An Adrogué landmark: Espora Ave., at its intersection with Esteban Adrogué St.
Adrogué is located in Greater Buenos Aires
Adrogué
Adrogué
Location in Greater Buenos Aires
Coordinates: 34°48′S 58°23′W / 34.800°S 58.383°W / -34.800; -58.383Coordinates: 34°48′S 58°23′W / 34.800°S 58.383°W / -34.800; -58.383
Country  Argentina
Province Buenos Aires province flag.png Buenos Aires
Partido Almirante Brown
Elevation 24 m (79 ft)
Population (2001 census [INDEC])
 • Total 28,265
 • Density 1.9/km2 (5/sq mi)
CPA Base B 1846
Area code(s) +54 11

Adrogué (Spanish pronunciation: [aðɾoˈɣe]) is a city in Greater Buenos Aires, Argentina, located 23 km south of Buenos Aires. It is the capital of the Almirante Brown Partido (district).

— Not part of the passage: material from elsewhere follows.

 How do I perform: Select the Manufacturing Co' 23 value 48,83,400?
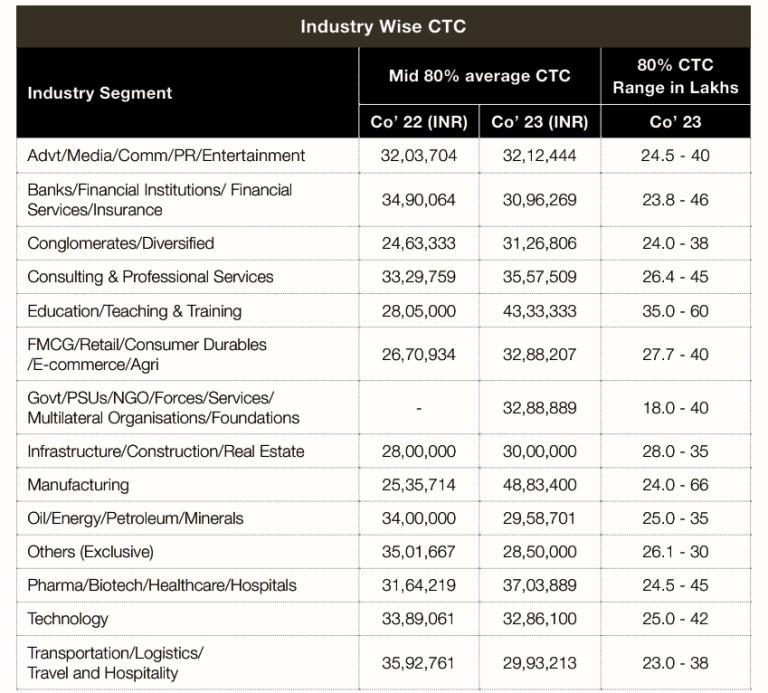539,485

At slightly more than 30,000 inhabitants, it is a prominent residential area, with numerous cobbled streets, lush trees and several squares. In addition, it has an important commercial center, with a variety of shops and banks.

History[edit]

In March 1873, Governor Mariano Acosta approved the projected sketch map for this town and named it Almirante Brown. The plan for the map was designed by Nicolás and José Canale, two renowned Italian architects, who included a number of diagonals and squares, which later inspired the urban design for the city of La Plata. The Canales also designed most of the public buildings in Adrogué (the Town Palace, the first church for Saint Gabriel, Castelforte, etc.) and the church of the Inmaculada Concepción in the neighbourhood of Belgrano ("La Redonda").

Borges and Adrogué[edit]

Jorge Luis Borges, an Argentine writer, spent many childhood summers there and loved the city so much that he named a book of poems after it in dedication. In an excerpt, he writes:

"Wherever in the world I might sense the smell of gum trees, I feel as if I had been take back to Adrogué. And that is exactly what Adrogué was: a large and quiet maze of streets surrounded by lush trees and country houses, a maze of many peaceful nights that my parents liked to traverse. Country houses in which you could guess how life was behind those country houses. In some way, I have always been there, I am always here. You take the places with yourself, the places are within yourself. I am still among the gum trees and labyrinths, that place where you can easily get lost. I guess you might as well get lost in Paradise. Bizarre statues turn pretty, a ruin that is not a ruin, a tennis court. And then, in the very Las Delicias Hotel, a big room with mirrors. I have certainly found myself in those infinite looking glasses. Many arguments, many scenes, many poems that I imagined were born in Adrogué or were fixed in Adrogué. Whenever I talk about gardens, whenever I talk about trees, I am in Adrogué; I have thought about that city, it is unnecessary to name it." (1981)

Hotel Las Delicias[edit]

Hotel Las Delicias was inaugurated on December 1, 1872. It had been previously Esteban Adrogué's private residence, but he decided to convert it into a hotel in response to wealthy families looking for a place to settle down in the area with the intention of building country houses, and his wish to turn this place into a summer resort. Thus, in 1873, Hotel Las Delicias was the preferred summer shelter of notable Argentines. To visit and stay there was at that time a respected distinction. Sarmiento, president of Argentina from 1868 to 1874, was one of those who enjoyed its amenities. The name of the hotel was conferred by Mr. Ochoa, friend of Esteban Adrogué, who exclaimed before its splendor, "this is a delight" (delicia is Spanish for delight).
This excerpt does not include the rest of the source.